← Previous | Series hub | Next →

Chapter 4: Eliminating the Dual-Write Nightmare

When your Golang application migrates from a Monolith to Event-Driven Microservices, you will immediately face an architectural nightmare: the Dual-Write Problem.

1. What is the Dual-Write Problem?

Answer-first: Dual-Write occurs when an app attempts to write to a Database and publish to a Message Broker (Kafka) simultaneously. Without a distributed transaction, network failures will cause the two systems to fall out of sync.

Consider a familiar checkout flow:

// Step 1: Save order to DB
db.Save(&order)

// Step 2: Publish "OrderCreated" to Kafka for the Delivery service
kafka.Publish("order_events", orderEvent)

This looks fine, but what happens if:

  • Scenario A: The DB saves successfully, but Kafka crashes or the network drops. The current service reports success, but the Delivery service never receives the event to ship the product.
  • Scenario B (Reversed code): You publish to Kafka first, then save to the DB. If the DB save violates a Unique constraint and rolls back, the Delivery service will attempt to ship a “Ghost Order” that doesn’t exist in the DB.

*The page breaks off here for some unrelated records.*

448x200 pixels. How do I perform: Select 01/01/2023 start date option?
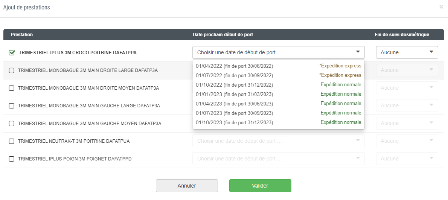click(279, 94)
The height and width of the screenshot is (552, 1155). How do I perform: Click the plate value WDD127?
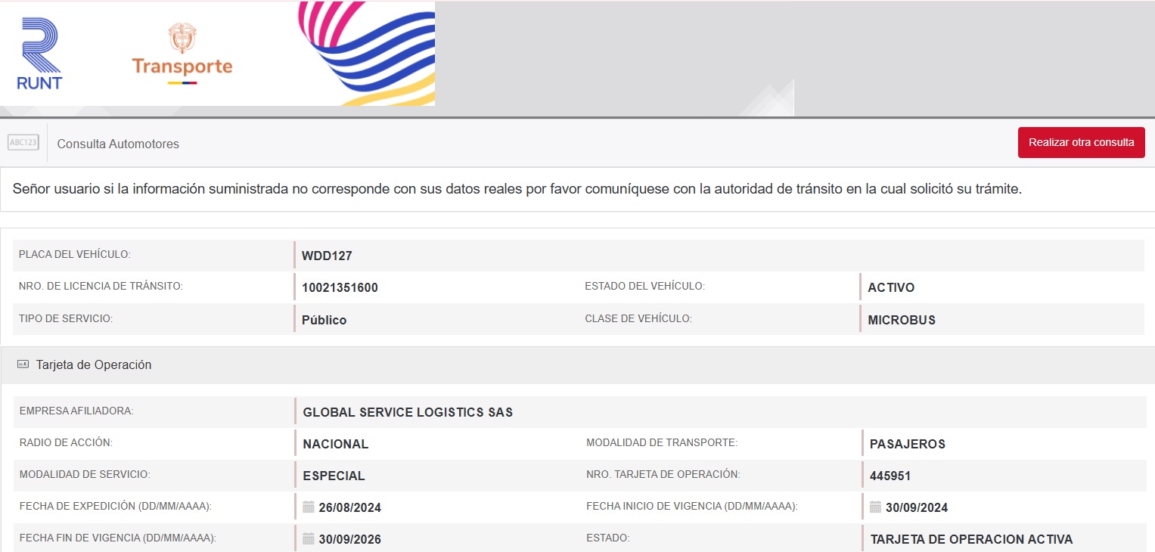(327, 256)
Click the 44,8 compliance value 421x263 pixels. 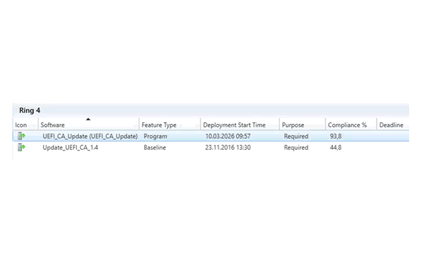pyautogui.click(x=336, y=147)
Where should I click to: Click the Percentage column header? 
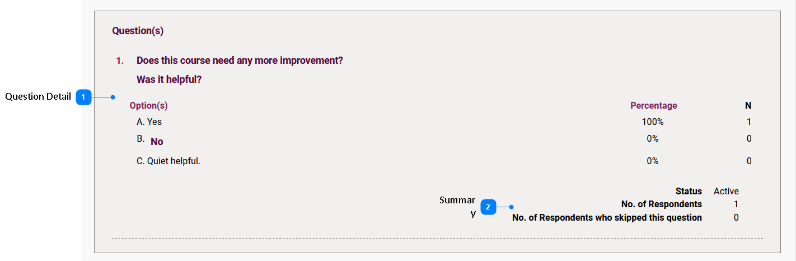[x=653, y=105]
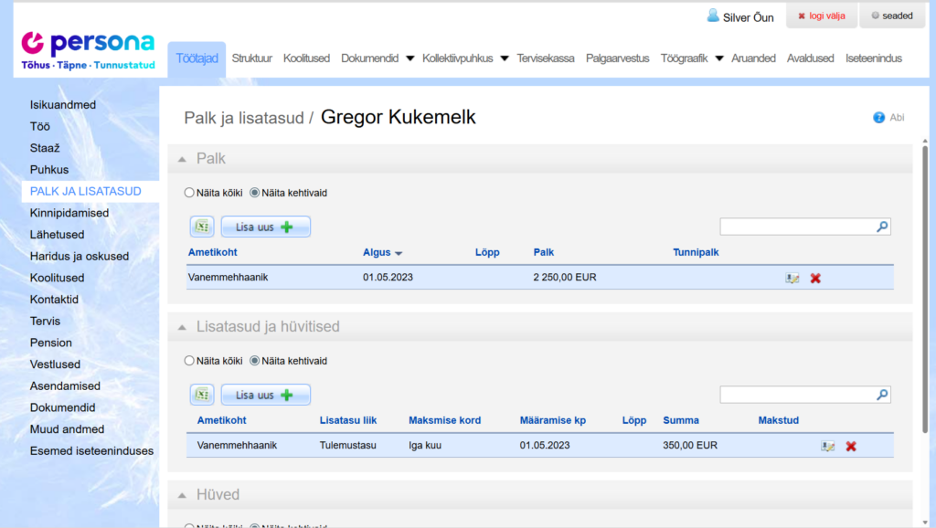Click the search field in Lisatasud section
This screenshot has width=936, height=528.
pyautogui.click(x=797, y=395)
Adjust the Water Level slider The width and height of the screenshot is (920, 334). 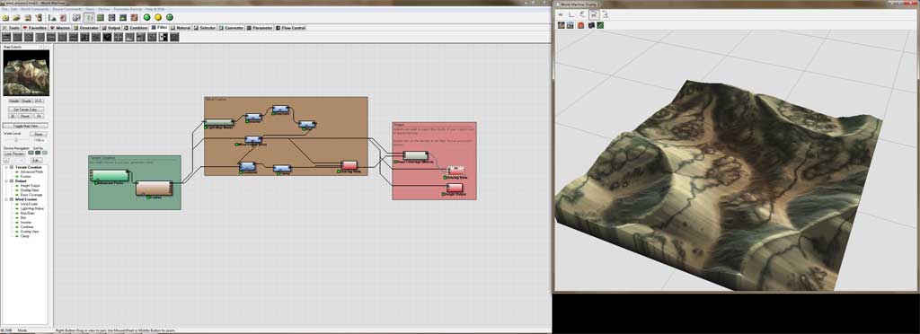[x=16, y=140]
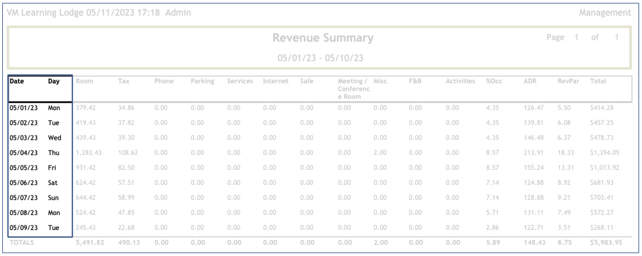Click the Sat day cell
This screenshot has height=256, width=642.
(53, 181)
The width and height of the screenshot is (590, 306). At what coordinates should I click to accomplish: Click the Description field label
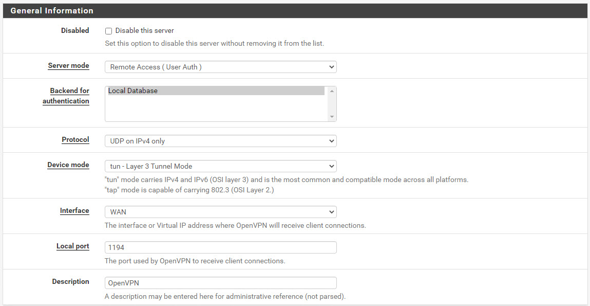click(x=71, y=281)
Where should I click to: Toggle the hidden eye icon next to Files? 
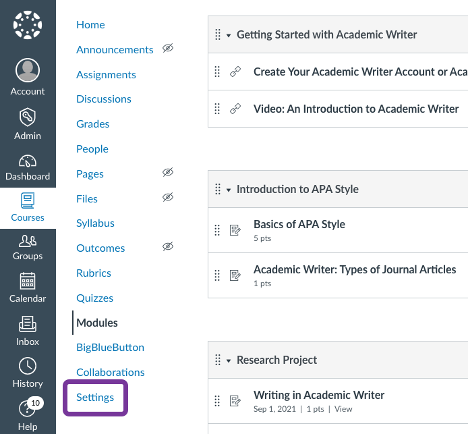pos(168,197)
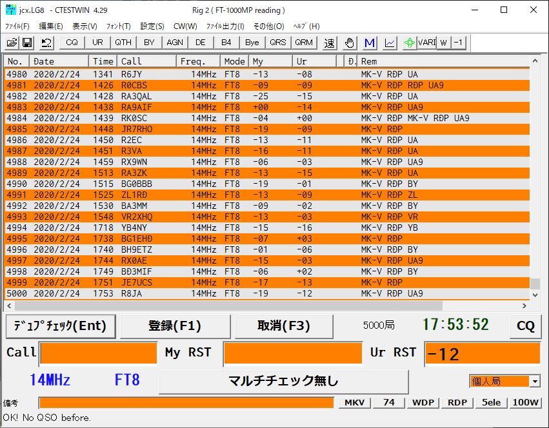Screen dimensions: 549x428
Task: Open the 設定(S) settings menu
Action: tap(152, 26)
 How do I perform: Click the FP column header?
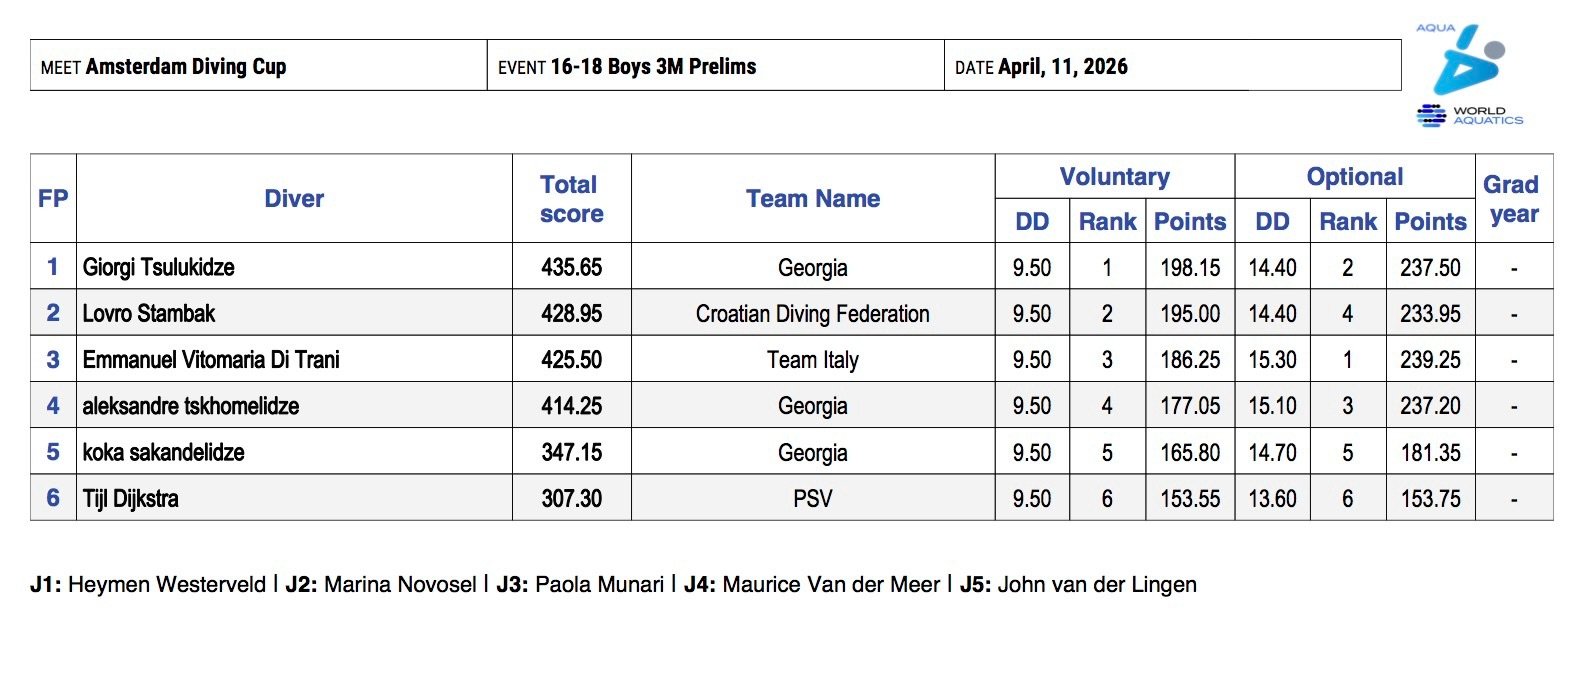coord(53,199)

Because writing to PostgreSQL and publishing to Kafka do not share an ACID Transaction, you cannot guarantee they will either both succeed or both fail.

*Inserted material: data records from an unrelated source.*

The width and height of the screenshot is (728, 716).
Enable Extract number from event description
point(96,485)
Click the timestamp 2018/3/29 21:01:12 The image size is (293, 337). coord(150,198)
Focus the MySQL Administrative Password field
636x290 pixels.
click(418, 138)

2. Rescue via Transactional Outbox Pattern

Answer-first: The Outbox Pattern turns “publishing an event” into a local Database insert. By storing the business entity and the event within the same SQL transaction, atomicity is guaranteed.

The Transactional Outbox places an “Outbox table” directly inside the primary database.

The Writer Flow: Instead of publishing to Kafka, we open an SQL Transaction (sql.Tx). Inside this transaction, we INSERT the order into the orders table and simultaneously INSERT the event into the outbox_events table. Since both tables reside in the same DB, the tx.Commit() command guarantees atomicity: if the order exists, the event is guaranteed to be in the Outbox.

tx := db.Begin()
// 1. Save the primary Order
tx.Create(&order)

// 2. Save the Event to the Outbox table
outboxEvent := OutboxEvent{
    AggregateID: order.ID,
    Type: "OrderCreated",
    Payload: jsonPayload,
    Status: "PENDING",
}
tx.Create(&outboxEvent)

tx.Commit() // Absolutely safe
graph TD
    A[Order Service] -->|1. Begin SQL Tx| DB[(PostgreSQL)]
    
    subgraph ACID Transaction
        DB -->|2. INSERT| T1[orders table]
        DB -->|3. INSERT| T2[outbox_events table]
    end
    
    T2 -.->|4. CDC / Polling| Kafka[Kafka Broker]
    Kafka -.->|5. Consume| B[Delivery Service]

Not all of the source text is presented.